Two of my co-workers speak to each other in Punjabi when they are trying to figure something out quickly and it's just the two of them because it's so much faster. This led to a conversation with one of them about how many languages he speaks. (Five) "But you speak French, don't you? I thought in Canada you all learn to speak French."
I don't know about the rest of the country, but let me tell you about French education in Toronto.
I started off in Scarborough, which is one of the suburbs of Toronto. There they started French classes in grade 6. (I would have been 12.) An hour long class, once a week.
Halfway through grade 6 I moved to Toronto proper, where they start French classes in Grade 4. Two hours a week now. Since I was obviously two years behind I had no idea what was going on and my teacher made it very clear she had no interest in catching me up. I literally did not learn a single word. I tried a couple of times in High School but... well as previously explained I don't have a language brain and it didn't really take.
The fucked up thing is that I have friends who did French immersion when they were growing up. (That's a school where every class is taught in French.) They are completely proficient in French - as long as they are speaking to somebody from France. Because apparently Quebecois French, the language spoken by the largest French-speaking population in Canada, is completely different than the French that is taught in our schools.
This blows my mind. That you can go to a French school in Canada and they will teach you French - but not the French that is actually spoken in your own country.
My sister actually went through something similar when she was living in Switzerland. She took German classes to try to become proficient enough to get a job while she was there, but the only language classes she could take were in High German. Not in the Swiss German that was actually spoken in Zurich where she lived. So even if she passed the course with flying colours she wouldn't be employable because she wouldn't be able to communicate with her co-workers who were all speaking Swiss German.
I don't get it.
You know what? Fuck both official languages. Rightfully we should all be learning Cree and Inuktitut anyway.

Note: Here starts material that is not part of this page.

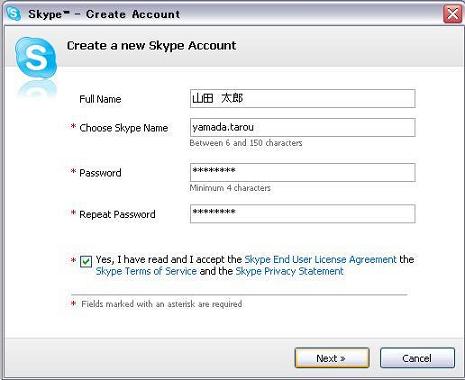The height and width of the screenshot is (380, 465).
Task: Click the 'Create a new Skype Account' heading
Action: click(x=151, y=45)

I wonder how hard they are to learn.
(no subject)
Date: 2017-11-06 09:52 am (UTC)Also I don't know if it's a case of anyone not being able to understand different types of French, it's just that dialects can take some time getting used to; it's like saying someone from Texas and someone from, say, Glasgow or Northern Ireland won't understand one another - the accent, idioms and language use take some getting used to and at first seem unintelligible, but come on. It's not like one party is speaking Chinese. Every language contains multitudes of interpretations and uses (Germany was particularly notable for this, and holy shit the UK is ridiculous) so the best possible strategy is probably to learn the most widely-recognised version and adjust the way you speak it. Of course this gives rise to a very pertinent debate around hegemony of language - which version is the "purest", who decides that, and what does that mean about people who speak something different - but there has to be a starting point somewhere. In Spain Catalan is spoken by a huge number of people in the richest part of the country, but it's still seen as "fringe", so I'm not sure these lines are always socioeconomic.
In Germany the accent from Saxony sounds like everyone is talking with their mouths full of mashed potato and is considered really farmery and podunk, and I noticed that when an American show was dubbed into German the character who was supposed to be kind of an idiot was dubbed in a Sachsisch accent. Oh what a tangled web of signifiers we weave.
(no subject)
Date: 2017-11-06 12:53 pm (UTC)Axel found something a few years ago that said that the accent that is currently thought of as "Southern" in the USA is the closest thing we have to what the English colonists sounded like when they were first arriving in North America. I find that shit fascinating.
BC showed me an episode of Outlander a couple of weeks ago and for some reason that's the thing that my brain locked onto as unrealistic. Not the time travel. The fact everybody identifies her as English because of the way she spoke and I kept saying "that wouldn't have happened, English accents didn't sound like that back then."